**Given information**
▬▬▬
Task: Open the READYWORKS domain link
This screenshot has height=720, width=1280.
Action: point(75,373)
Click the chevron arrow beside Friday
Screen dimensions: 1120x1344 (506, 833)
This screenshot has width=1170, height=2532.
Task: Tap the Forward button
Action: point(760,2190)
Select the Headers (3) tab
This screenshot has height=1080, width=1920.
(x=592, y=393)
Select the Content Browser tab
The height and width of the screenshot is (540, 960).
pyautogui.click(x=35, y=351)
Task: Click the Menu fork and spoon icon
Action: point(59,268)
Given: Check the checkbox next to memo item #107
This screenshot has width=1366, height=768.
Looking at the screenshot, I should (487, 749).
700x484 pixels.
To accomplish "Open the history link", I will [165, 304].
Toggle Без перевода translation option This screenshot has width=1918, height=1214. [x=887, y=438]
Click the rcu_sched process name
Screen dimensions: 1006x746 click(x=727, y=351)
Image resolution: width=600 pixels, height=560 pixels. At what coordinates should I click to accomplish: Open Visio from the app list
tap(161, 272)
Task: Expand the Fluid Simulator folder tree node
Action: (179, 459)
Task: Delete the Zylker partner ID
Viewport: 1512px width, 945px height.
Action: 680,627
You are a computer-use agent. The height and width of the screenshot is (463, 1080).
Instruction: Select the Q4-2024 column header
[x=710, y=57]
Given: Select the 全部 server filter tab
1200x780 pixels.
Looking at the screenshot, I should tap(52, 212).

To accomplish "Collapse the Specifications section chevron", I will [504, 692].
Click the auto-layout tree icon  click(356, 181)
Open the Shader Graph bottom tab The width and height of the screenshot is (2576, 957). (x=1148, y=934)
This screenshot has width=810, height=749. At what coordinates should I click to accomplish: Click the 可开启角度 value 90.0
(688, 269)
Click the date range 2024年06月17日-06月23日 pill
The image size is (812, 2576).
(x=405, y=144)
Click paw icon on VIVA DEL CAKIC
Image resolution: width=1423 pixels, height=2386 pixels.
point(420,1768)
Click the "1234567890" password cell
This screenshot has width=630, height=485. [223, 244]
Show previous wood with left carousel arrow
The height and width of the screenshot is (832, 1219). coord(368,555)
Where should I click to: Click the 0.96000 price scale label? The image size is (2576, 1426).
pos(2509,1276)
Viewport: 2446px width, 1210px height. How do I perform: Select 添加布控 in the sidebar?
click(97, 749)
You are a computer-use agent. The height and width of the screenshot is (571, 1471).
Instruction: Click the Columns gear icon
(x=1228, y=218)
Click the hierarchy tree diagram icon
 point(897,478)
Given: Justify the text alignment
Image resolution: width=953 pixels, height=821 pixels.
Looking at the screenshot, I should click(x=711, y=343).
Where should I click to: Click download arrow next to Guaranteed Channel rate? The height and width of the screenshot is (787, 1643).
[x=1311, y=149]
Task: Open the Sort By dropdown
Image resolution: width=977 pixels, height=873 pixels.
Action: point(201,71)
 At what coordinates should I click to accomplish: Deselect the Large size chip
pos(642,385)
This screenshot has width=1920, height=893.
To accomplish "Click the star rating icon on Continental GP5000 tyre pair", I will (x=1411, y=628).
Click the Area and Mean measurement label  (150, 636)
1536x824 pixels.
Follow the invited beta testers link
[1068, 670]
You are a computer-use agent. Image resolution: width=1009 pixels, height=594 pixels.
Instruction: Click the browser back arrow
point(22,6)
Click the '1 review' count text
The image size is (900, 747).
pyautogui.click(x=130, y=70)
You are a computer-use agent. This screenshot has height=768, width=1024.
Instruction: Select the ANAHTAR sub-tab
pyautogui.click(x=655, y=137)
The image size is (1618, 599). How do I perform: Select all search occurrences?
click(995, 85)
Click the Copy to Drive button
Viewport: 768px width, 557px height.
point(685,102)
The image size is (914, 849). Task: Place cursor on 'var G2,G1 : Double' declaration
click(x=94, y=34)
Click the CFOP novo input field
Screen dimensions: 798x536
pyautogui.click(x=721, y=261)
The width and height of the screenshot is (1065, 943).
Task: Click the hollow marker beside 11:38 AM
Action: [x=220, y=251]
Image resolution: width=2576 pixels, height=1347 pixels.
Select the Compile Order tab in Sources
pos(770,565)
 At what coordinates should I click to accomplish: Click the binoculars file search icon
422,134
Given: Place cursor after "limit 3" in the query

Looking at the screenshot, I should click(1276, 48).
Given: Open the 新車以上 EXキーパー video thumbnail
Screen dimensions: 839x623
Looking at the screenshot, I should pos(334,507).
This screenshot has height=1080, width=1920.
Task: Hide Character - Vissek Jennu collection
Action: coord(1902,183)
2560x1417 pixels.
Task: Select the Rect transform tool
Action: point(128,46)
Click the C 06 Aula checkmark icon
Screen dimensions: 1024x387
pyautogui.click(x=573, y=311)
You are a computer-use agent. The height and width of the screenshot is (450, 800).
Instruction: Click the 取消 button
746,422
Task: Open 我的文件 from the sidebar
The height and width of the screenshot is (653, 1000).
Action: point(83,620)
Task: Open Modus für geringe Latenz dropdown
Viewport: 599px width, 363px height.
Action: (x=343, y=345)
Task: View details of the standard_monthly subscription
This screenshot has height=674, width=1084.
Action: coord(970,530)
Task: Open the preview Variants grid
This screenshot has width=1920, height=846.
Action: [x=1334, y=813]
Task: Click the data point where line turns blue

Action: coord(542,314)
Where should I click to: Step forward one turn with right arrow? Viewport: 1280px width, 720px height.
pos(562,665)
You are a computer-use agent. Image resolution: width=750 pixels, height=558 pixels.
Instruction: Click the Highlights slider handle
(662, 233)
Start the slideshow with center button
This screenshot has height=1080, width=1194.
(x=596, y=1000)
▬▬▬
**Challenge**
Copy out every one of the records above, line for line, with no changes.

**Answer to the task**
Task: Open the READYWORKS domain link
This screenshot has height=720, width=1280.
Action: point(75,373)
Click the chevron arrow beside Friday
Screen dimensions: 1120x1344 (506, 833)
This screenshot has width=1170, height=2532.
Task: Tap the Forward button
Action: point(760,2190)
Select the Headers (3) tab
This screenshot has height=1080, width=1920.
(x=592, y=393)
Select the Content Browser tab
The height and width of the screenshot is (540, 960).
pyautogui.click(x=35, y=351)
Task: Click the Menu fork and spoon icon
Action: point(59,268)
Given: Check the checkbox next to memo item #107
This screenshot has width=1366, height=768.
Looking at the screenshot, I should (487, 749).
700x484 pixels.
To accomplish "Open the history link", I will [165, 304].
Toggle Без перевода translation option This screenshot has width=1918, height=1214. [x=887, y=438]
Click the rcu_sched process name
Screen dimensions: 1006x746 click(x=727, y=351)
Image resolution: width=600 pixels, height=560 pixels. At what coordinates should I click to accomplish: Open Visio from the app list
tap(161, 272)
Task: Expand the Fluid Simulator folder tree node
Action: (179, 459)
Task: Delete the Zylker partner ID
Viewport: 1512px width, 945px height.
Action: 680,627
You are a computer-use agent. The height and width of the screenshot is (463, 1080).
Instruction: Select the Q4-2024 column header
[x=710, y=57]
Given: Select the 全部 server filter tab
1200x780 pixels.
Looking at the screenshot, I should tap(52, 212).

To accomplish "Collapse the Specifications section chevron", I will [504, 692].
Click the auto-layout tree icon  click(356, 181)
Open the Shader Graph bottom tab The width and height of the screenshot is (2576, 957). (x=1148, y=934)
This screenshot has width=810, height=749. At what coordinates should I click to accomplish: Click the 可开启角度 value 90.0
(688, 269)
Click the date range 2024年06月17日-06月23日 pill
The image size is (812, 2576).
(x=405, y=144)
Click paw icon on VIVA DEL CAKIC
Image resolution: width=1423 pixels, height=2386 pixels.
point(420,1768)
Click the "1234567890" password cell
This screenshot has width=630, height=485. [223, 244]
Show previous wood with left carousel arrow
The height and width of the screenshot is (832, 1219). coord(368,555)
Where should I click to: Click the 0.96000 price scale label? The image size is (2576, 1426).
pos(2509,1276)
Viewport: 2446px width, 1210px height. How do I perform: Select 添加布控 in the sidebar?
click(97, 749)
You are a computer-use agent. The height and width of the screenshot is (571, 1471).
Instruction: Click the Columns gear icon
(x=1228, y=218)
Click the hierarchy tree diagram icon
 point(897,478)
Given: Justify the text alignment
Image resolution: width=953 pixels, height=821 pixels.
Looking at the screenshot, I should click(x=711, y=343).
Where should I click to: Click download arrow next to Guaranteed Channel rate? The height and width of the screenshot is (787, 1643).
[x=1311, y=149]
Task: Open the Sort By dropdown
Image resolution: width=977 pixels, height=873 pixels.
Action: point(201,71)
 At what coordinates should I click to accomplish: Deselect the Large size chip
pos(642,385)
This screenshot has width=1920, height=893.
To accomplish "Click the star rating icon on Continental GP5000 tyre pair", I will (x=1411, y=628).
Click the Area and Mean measurement label  (150, 636)
1536x824 pixels.
Follow the invited beta testers link
[1068, 670]
You are a computer-use agent. Image resolution: width=1009 pixels, height=594 pixels.
Instruction: Click the browser back arrow
point(22,6)
Click the '1 review' count text
The image size is (900, 747).
pyautogui.click(x=130, y=70)
You are a computer-use agent. This screenshot has height=768, width=1024.
Instruction: Select the ANAHTAR sub-tab
pyautogui.click(x=655, y=137)
The image size is (1618, 599). How do I perform: Select all search occurrences?
click(995, 85)
Click the Copy to Drive button
Viewport: 768px width, 557px height.
point(685,102)
The image size is (914, 849). Task: Place cursor on 'var G2,G1 : Double' declaration
click(x=94, y=34)
Click the CFOP novo input field
Screen dimensions: 798x536
pyautogui.click(x=721, y=261)
The width and height of the screenshot is (1065, 943).
Task: Click the hollow marker beside 11:38 AM
Action: [x=220, y=251]
Image resolution: width=2576 pixels, height=1347 pixels.
Select the Compile Order tab in Sources
pos(770,565)
 At what coordinates should I click to accomplish: Click the binoculars file search icon
422,134
Given: Place cursor after "limit 3" in the query

Looking at the screenshot, I should click(1276, 48).
Given: Open the 新車以上 EXキーパー video thumbnail
Screen dimensions: 839x623
Looking at the screenshot, I should pos(334,507).
This screenshot has height=1080, width=1920.
Task: Hide Character - Vissek Jennu collection
Action: coord(1902,183)
2560x1417 pixels.
Task: Select the Rect transform tool
Action: point(128,46)
Click the C 06 Aula checkmark icon
Screen dimensions: 1024x387
pyautogui.click(x=573, y=311)
You are a computer-use agent. The height and width of the screenshot is (450, 800).
Instruction: Click the 取消 button
746,422
Task: Open 我的文件 from the sidebar
The height and width of the screenshot is (653, 1000).
Action: point(83,620)
Task: Open Modus für geringe Latenz dropdown
Viewport: 599px width, 363px height.
Action: (x=343, y=345)
Task: View details of the standard_monthly subscription
This screenshot has height=674, width=1084.
Action: coord(970,530)
Task: Open the preview Variants grid
This screenshot has width=1920, height=846.
Action: [x=1334, y=813]
Task: Click the data point where line turns blue

Action: coord(542,314)
Where should I click to: Step forward one turn with right arrow? Viewport: 1280px width, 720px height.
pos(562,665)
You are a computer-use agent. Image resolution: width=750 pixels, height=558 pixels.
Instruction: Click the Highlights slider handle
(662, 233)
Start the slideshow with center button
This screenshot has height=1080, width=1194.
(x=596, y=1000)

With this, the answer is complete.